About two months after the Moody’s downgraded outlook on Indian banks on concerns over asset quality, the finance ministry has proposed to infuse Rs 15,000-16,000 crore in about 15 public sector banks by March 31, 2012. More than one-third of this amount (Rs 6,000 crore) is likely to go to the country’s largest lender, State Bank of India, while the demand for most other banks is less than Rs 1,000 crore each. SBI saw its financial strength rating cut by Moody's earlier this fiscal.
Those who are not likely to get capital infustion include Canara Bank and Central Bank of India.
To shore up the capital base of public sector banks amid rising bad loans, the Department of Financial Services, is seeking an additional Rs 10,000 crore in the third supplementary demand for grants to be tabled in the Budget session of Parliament in February, which might further distrub the fiscal consolidation story. The Budget had provided for Rs 6,000 crore for bank recapitalisation in 2011-12 and nothing from this has been given to banks yet. “We need to strengthen the capital base of our banks at a time when non-performing assets (NPAs) are rising. Almost all banks will be recapitalised, including those which have a tier I capital (core capital including equity and disclosed reserves) of 8 per cent and above,” said a finance ministry official.
The department has written to the banks asking them to take all necessary approvals and be prepared for capital infusion after Parliament’s approval is received by the end of the financial year.

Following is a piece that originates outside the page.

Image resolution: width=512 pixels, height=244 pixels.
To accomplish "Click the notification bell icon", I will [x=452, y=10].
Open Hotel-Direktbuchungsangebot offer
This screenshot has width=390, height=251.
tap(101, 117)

However, another official in the Department of Economic Affairs, which will sanction the requirements, said a final decision on actual requirement of banks this year would be taken after looking at the capital adequacy ratio (CAR) and tier I of the banks at the end of quarter ending December 31, 2011.

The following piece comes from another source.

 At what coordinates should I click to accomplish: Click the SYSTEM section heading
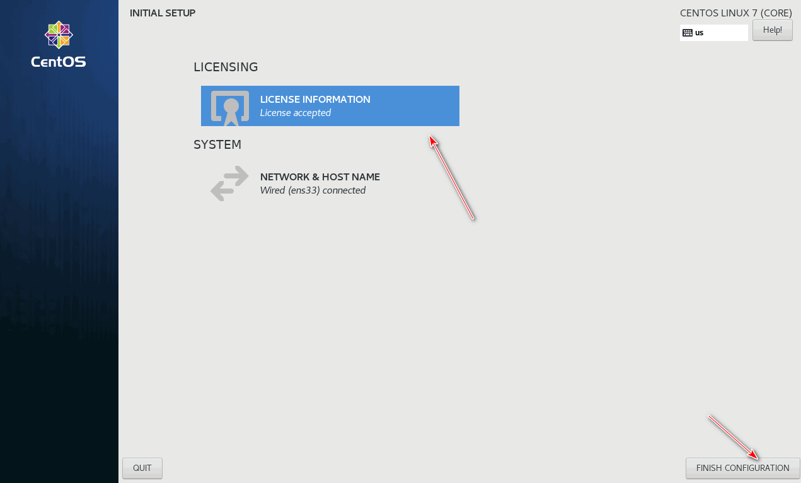click(217, 144)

CAR or a ratio of bank’s capital to its risks signifies a bank’s health. The higher the CAR, the better is the financial condition of the bank. Finance Minister Pranab Mukherjee has repeatedly said that the government was committed to 8 per cent Tier I capital, core measure of a bank’s financial strength, in all public sector banks by March 2012.

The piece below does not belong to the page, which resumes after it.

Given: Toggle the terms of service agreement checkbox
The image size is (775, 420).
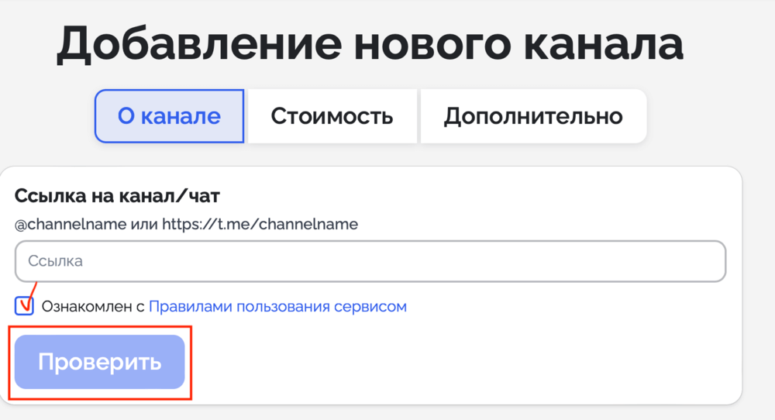Looking at the screenshot, I should pos(24,306).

Another official said since the government’s fiscal situation was tight only those banks would be capitalized which have a tier I of 8 per cent or lower in December-end.
Globally the tier I requirement is only 4 per cent, but in India the regulator has fixed it at 6 per cent and the government wants it higher at 8 per cent to provide adequate buffer. For CAR, the regulatory requirement is 9 per cent, but the government wants it above 12 per cent.
The Planning commission has already given its approval for a Plan allocation of Rs 14,000 crore for bank recapitalisation this year. Last year also the government had infused over Rs 20,000 crore in banks.
Meanwhile, a committee headed by Finance Secretary Rs Gujral, has assessed the capital infusion needs of state-run banks over the next 10 years. The report, awaiting the approval of the finance minister, is expected to be released next month. The panel may suggest a holding company structure which can raise money globally to meet the capital requirements of banks. However, the government would not take that route to infuse capital this year since there is very little time left.
Capital infusion became critical for Indian banks after Moody's downgraded outlook on the banks to 'negative' from 'stable' over concerns that domestic monetary tightening and a potential global economic crisis would severely affect their profitability and asset quality. NPAs rose 34 per cent in July-Sep 2011. It had also lowered SBI's financial strength rating in view of its deteriorating asset quality.
SBI was earlier planning to come up with a right issue of Rs 20,000 crore, but the government was not willing to subscribe to the issue given its fiscal situation. The Centre's fiscal deficit has already toched 6.7 per cent of GDP in the first half of this fiscal. For the first seven months, fiscal deficit stood at over 74 per cent of the Budget target for the entire 2011-12. The target is to rein in fiscal deficit to 4.6 per cent of GDP in this financial year against 4.7 per cent in the last fiscal.